A la libération, au décès de son titulaire, ou après l’évasion de celui-ci, il est appliqué d’office au payement des amendes et des frais de justice. S’il y a un reliquat il est versé soit au libéré, soit aux héritiers du décédé, soit en cas d’évasion au Trésor.
ARTICLE 129
Le pécule de réserve est destiné à mettre le détenu en mesure, au moment de sa sortie, d’acquitter les premiers frais qu’il aura à supporter avant de trouver du travail ou de rejoindre son domicile.
En cas de décès du titulaire ou d’évasion les dispositions du 2e alinéa de l’article précédent lui sont applicables.
ARTICLE 130
Le pécule de garantie est affecté en premier lieu au des amendes et des frais de justice dus à l’Etat à la suite des décisions prononcées par la juridiction répressive. Lorsque les droits du Trésor ont été acquittés, il est affecté au paiement des dommages-intérêts dus aux parties civiles, dans les conditions fixées par arrêté conjoint du garde des Sceaux, ministre de la Justice, et du ministre des Affaires économiques et financières.

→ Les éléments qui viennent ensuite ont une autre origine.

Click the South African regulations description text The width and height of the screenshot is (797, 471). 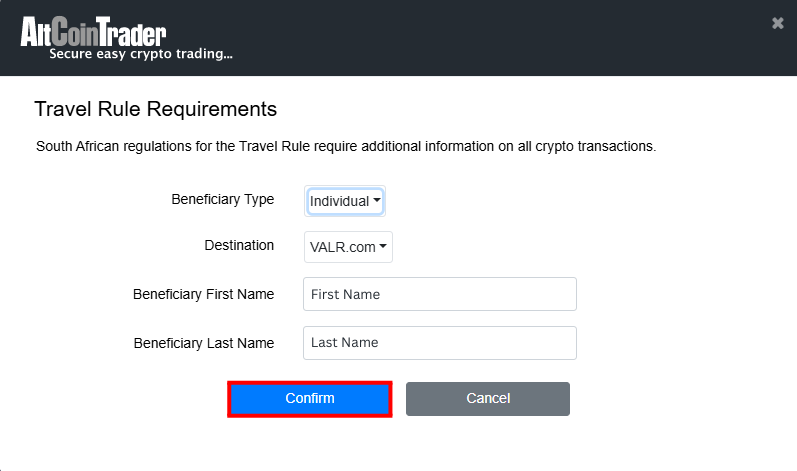(x=346, y=146)
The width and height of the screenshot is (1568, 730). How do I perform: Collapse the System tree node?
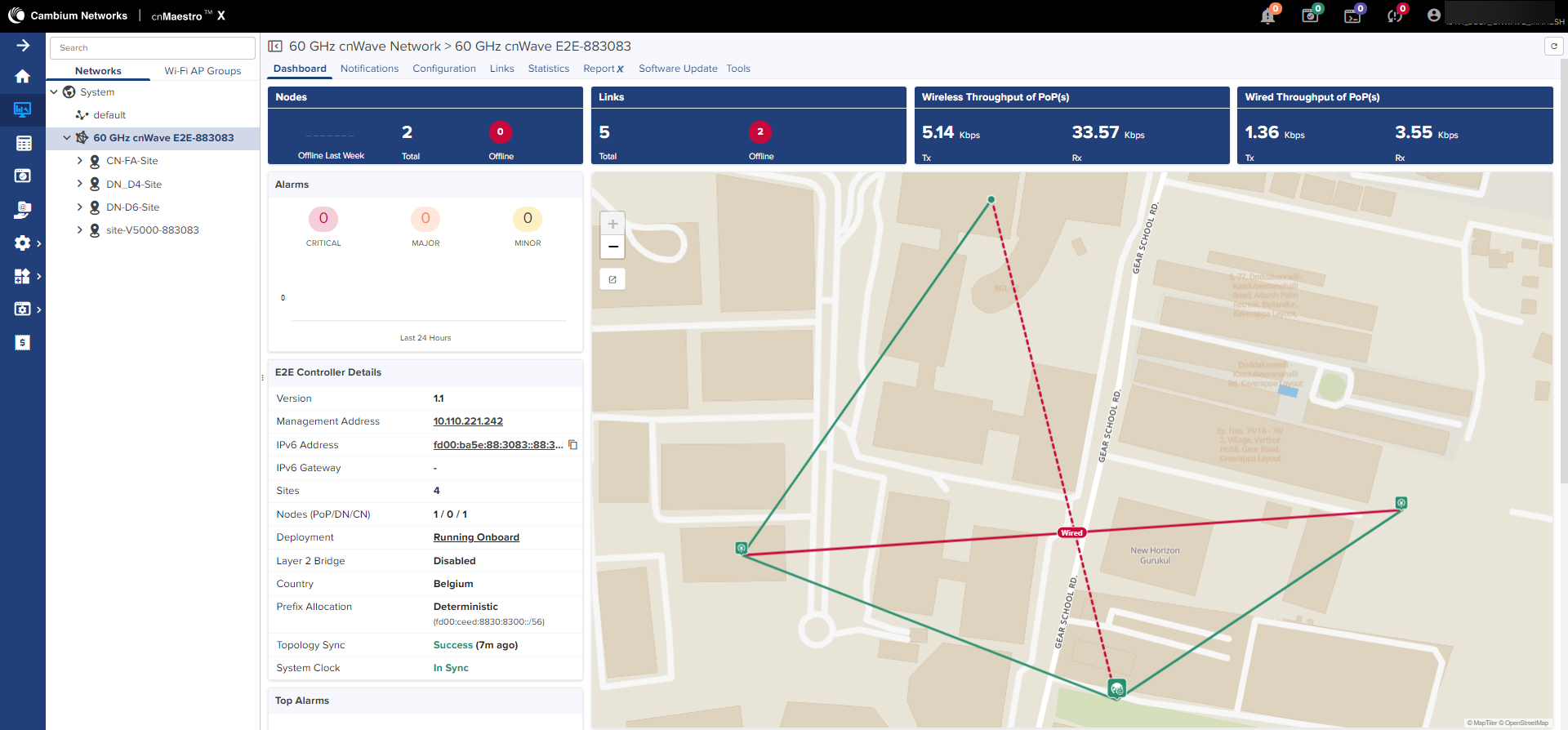pos(54,92)
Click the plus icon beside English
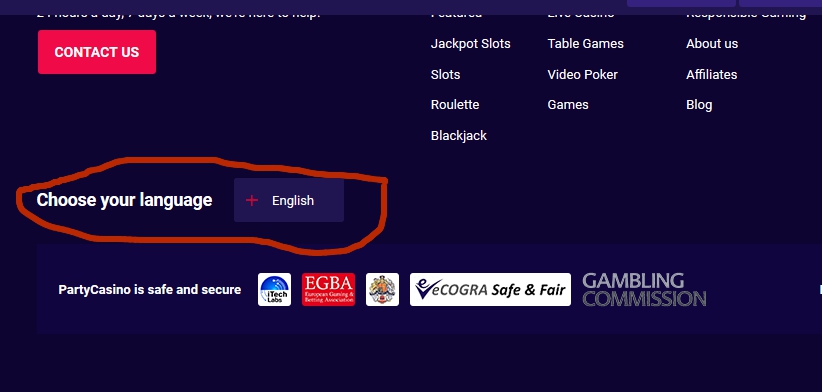The height and width of the screenshot is (392, 822). pos(252,200)
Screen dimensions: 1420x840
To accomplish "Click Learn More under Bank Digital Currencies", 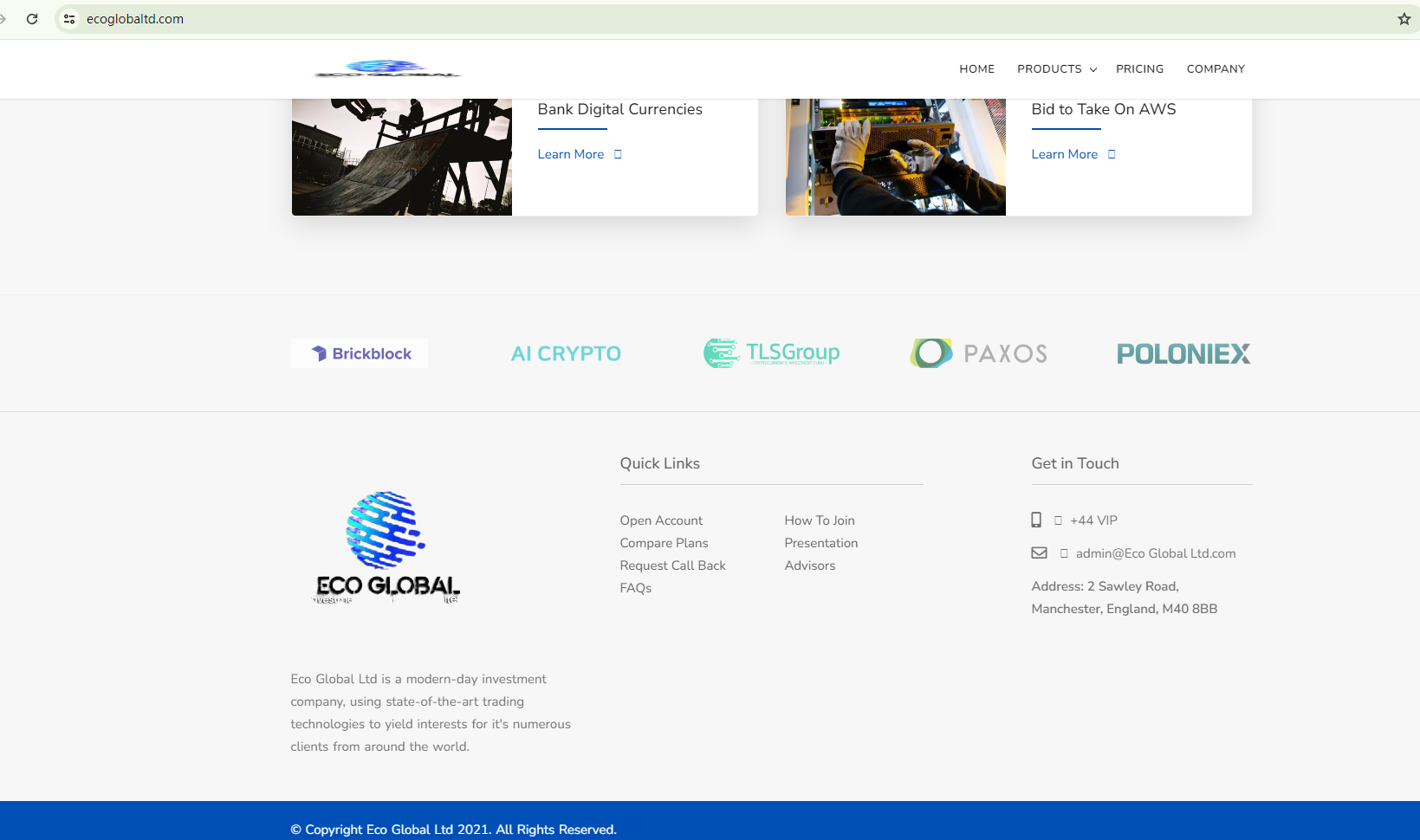I will coord(571,154).
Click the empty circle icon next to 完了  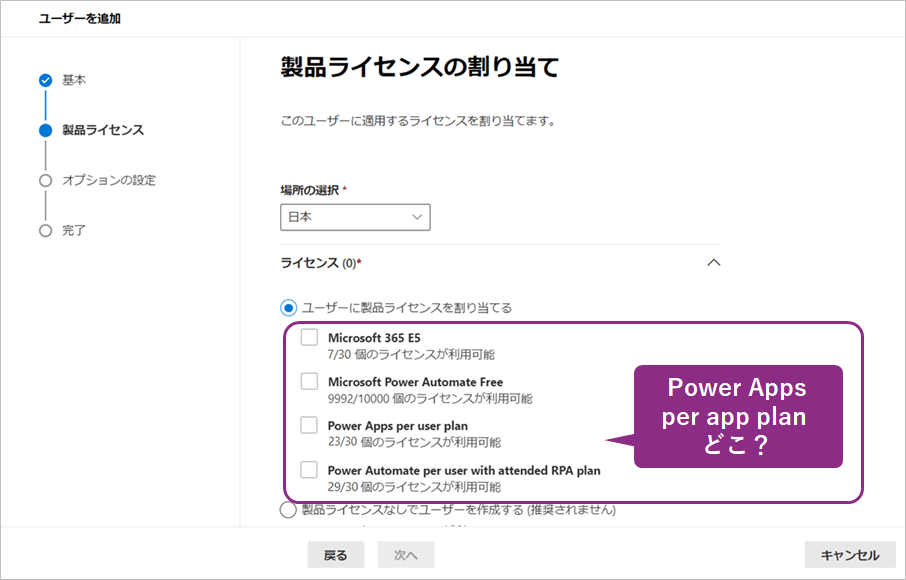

Si le règlement intégral de l’amende, des frais de Justice et des dommages-intérêts intervient au cours de la détention le pécule de garantie disparaît. éléments actifs sont affectés en deux parts égales an pécule disponible et au pécule de réserve.
ARTICLE 131
Par exception aux dispositions de l’article 127, les sommes qui échoient aux prévenus sont en totalité portées au crédit de leur pécule disponible.
ARTICLE 132
Les sommes qui échoient aux condamnés à titre de secours de la part de leurs familles sont considérées comme ayant un caractère alimentaire et sont versées au pécule disponible dans la mesure où elles n’excèdent pas chaque mois un montant fixé par arrêté du ministre de la Justice. Les excédents sont répartis comme il est dit à l’article 127.
ARTICLE 133
Lorsque la totalité des pécules dépassent une certaine somme dont le montant est fixé par arrêté du ministre de la Justice, les régisseurs doivent déposer le surplus à un compte ouvert au Trésor.
ARTICLE 134
Les détenus conservent la gestion de leurs biens patrimoniaux dans la limite de leur capacité civile. Ils peuvent signer tous documents, lesquels cependant sont soumis au contrôle appliqué aux correspondances, ou agir par mandataire.
ARTICLE 135
Tout versement effectué à l’extérieur à l’aide du pécule disponible d’un détenu doit avoir été demandé ou consenti par le détenu et autorisé soit par le magistrat chargé du dossier de la procédure, s’il s’agit d’un prévenu, soit par le chef d’établissement, s’il s’agit d’un condamné.